> WHAT IS EXPECTED:
Quote the entries below word for word, starting at the line that contains "This screenshot has height=585, width=1170." and ending at the end of the entries. Leave the pictures out.

> SOURCE DATA:
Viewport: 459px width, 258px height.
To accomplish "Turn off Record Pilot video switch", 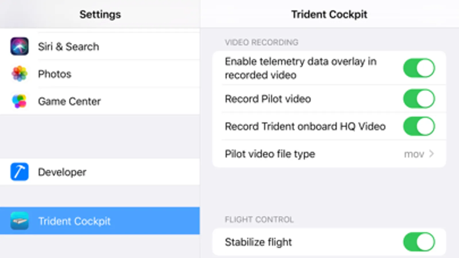I will click(419, 99).
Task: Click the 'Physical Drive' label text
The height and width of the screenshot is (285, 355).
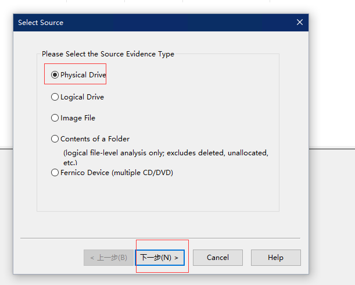Action: tap(83, 75)
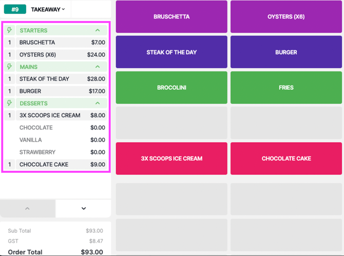Viewport: 344px width, 256px height.
Task: Click the lightning bolt icon beside MAINS
Action: pos(9,67)
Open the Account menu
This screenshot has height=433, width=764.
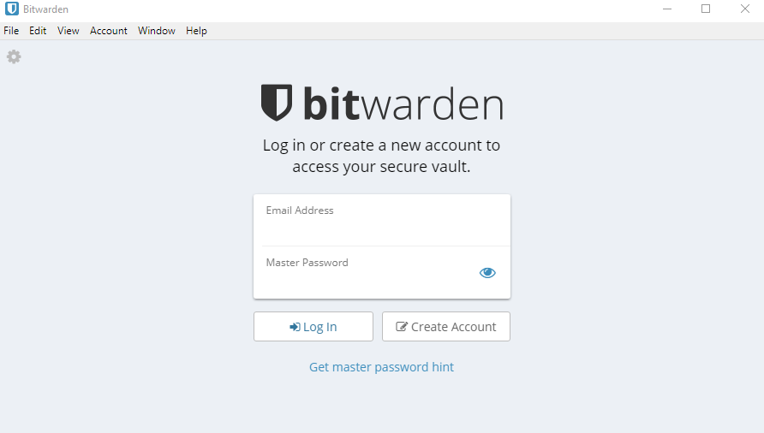click(109, 31)
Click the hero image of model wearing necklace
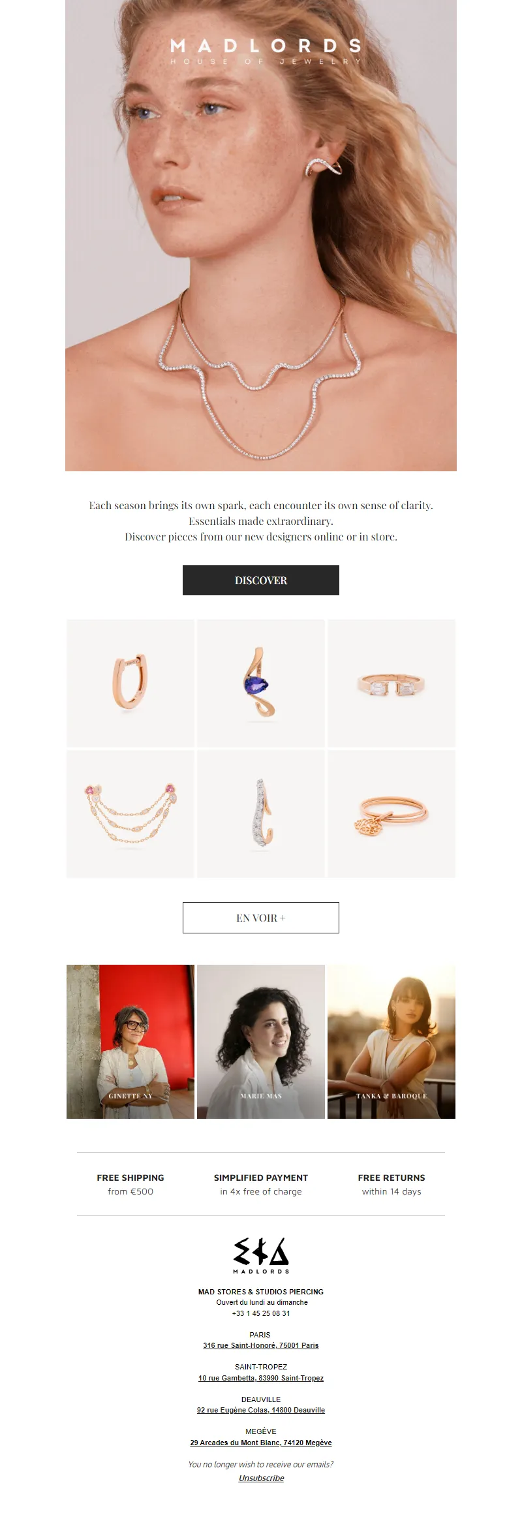 pos(261,236)
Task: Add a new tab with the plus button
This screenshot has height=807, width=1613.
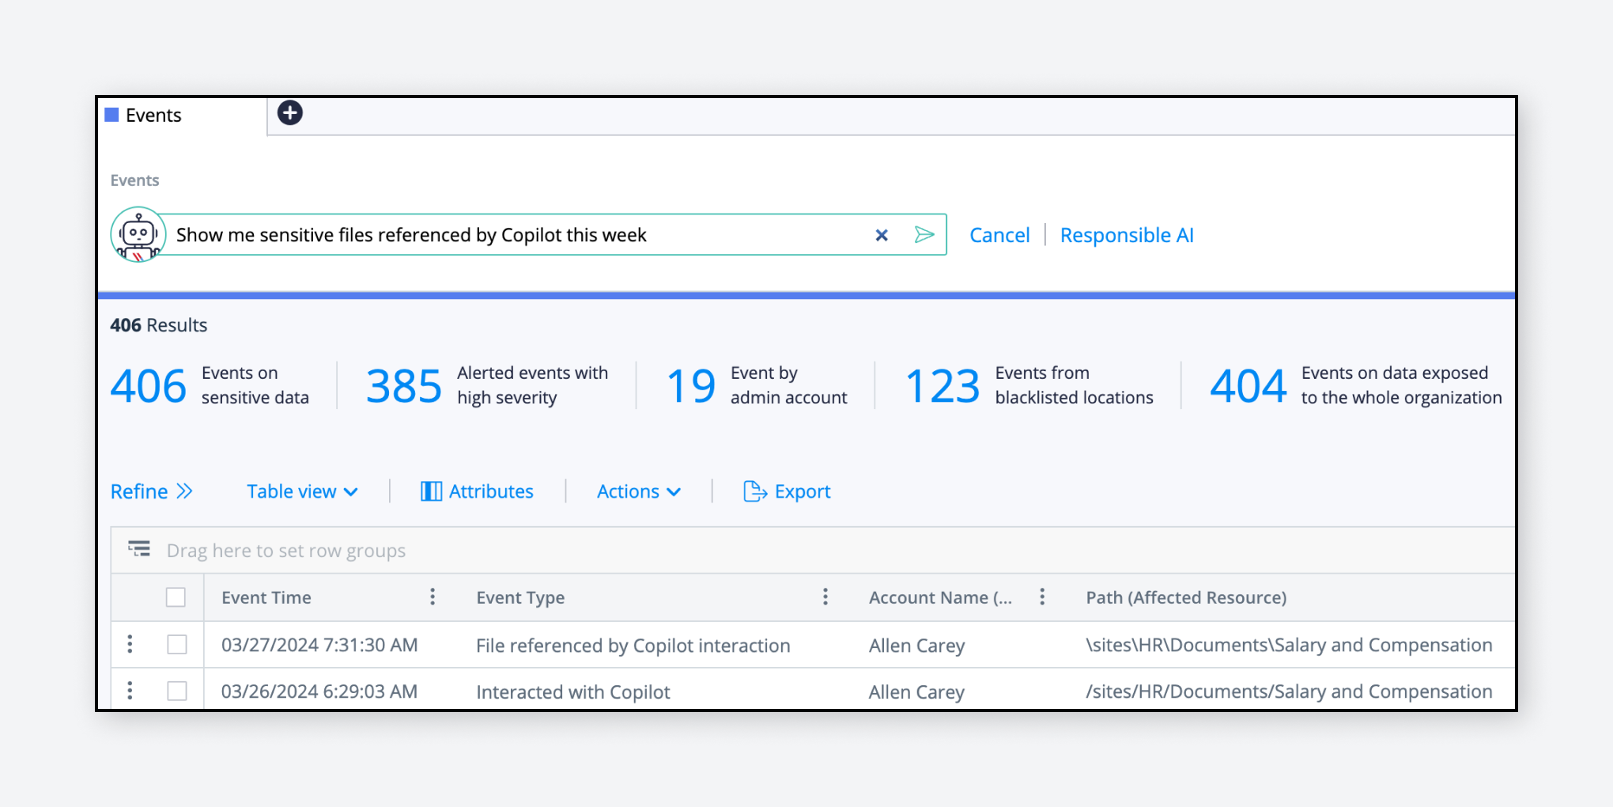Action: click(289, 113)
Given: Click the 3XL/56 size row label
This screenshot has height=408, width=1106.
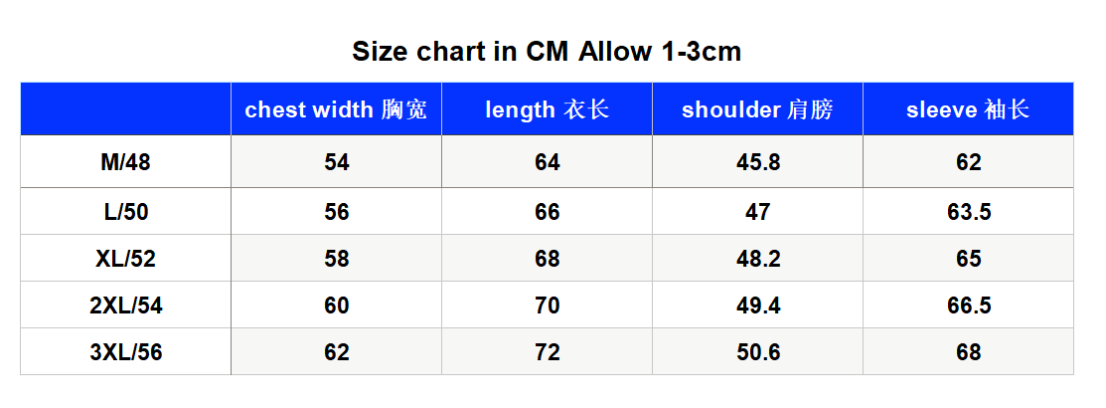Looking at the screenshot, I should pos(125,351).
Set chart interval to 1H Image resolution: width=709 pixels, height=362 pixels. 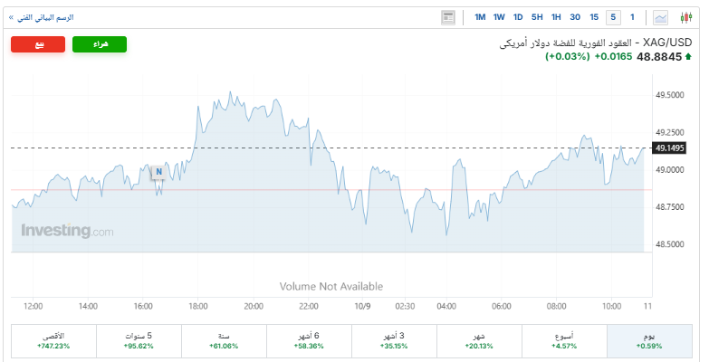[556, 17]
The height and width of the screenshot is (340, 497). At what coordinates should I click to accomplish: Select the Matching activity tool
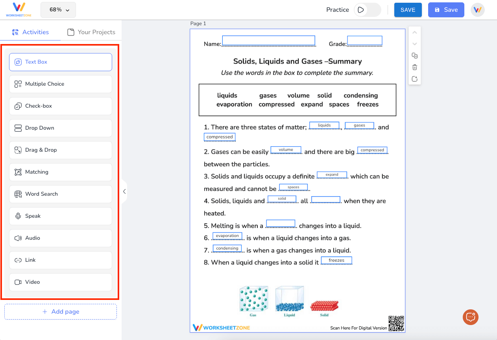pos(60,172)
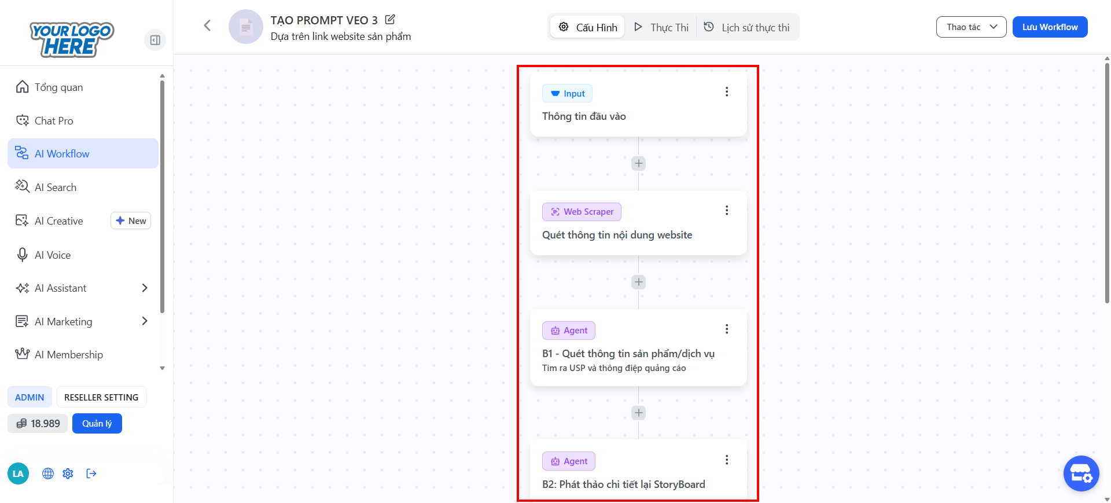
Task: Click the Lưu Workflow button
Action: [x=1050, y=27]
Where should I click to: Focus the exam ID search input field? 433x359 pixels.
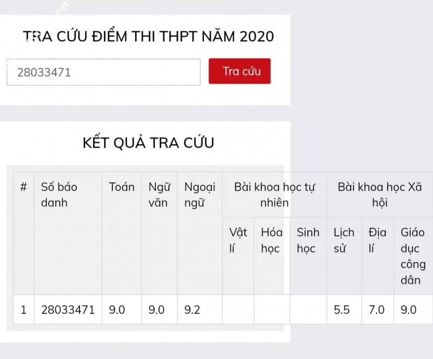click(103, 72)
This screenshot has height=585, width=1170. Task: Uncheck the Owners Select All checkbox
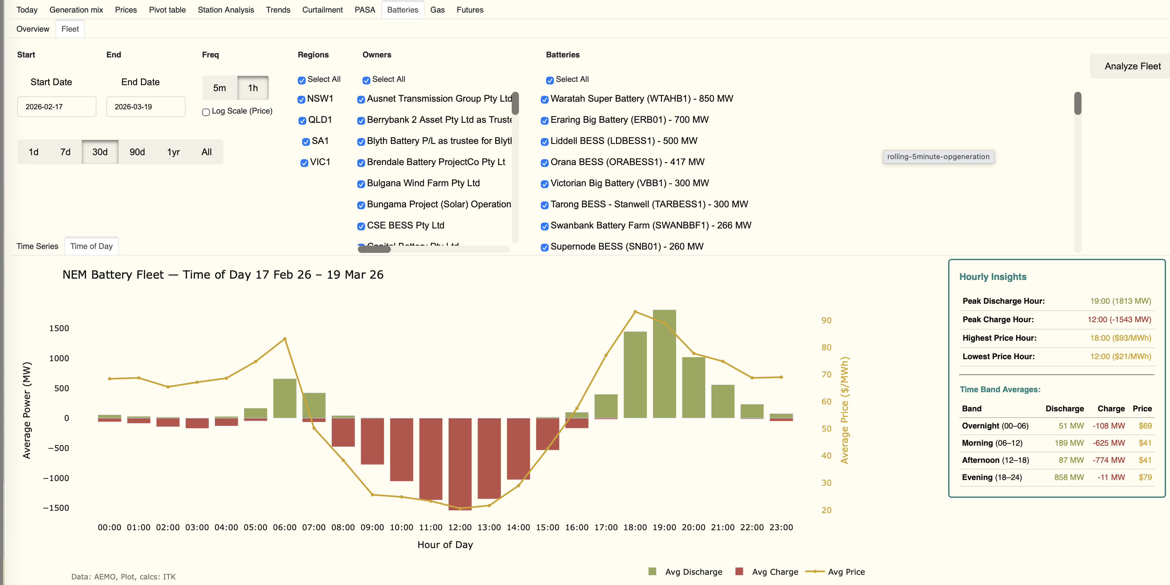[366, 80]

> RESULT:
This screenshot has height=585, width=1170. Task: Uncheck the Owners Select All checkbox
[366, 80]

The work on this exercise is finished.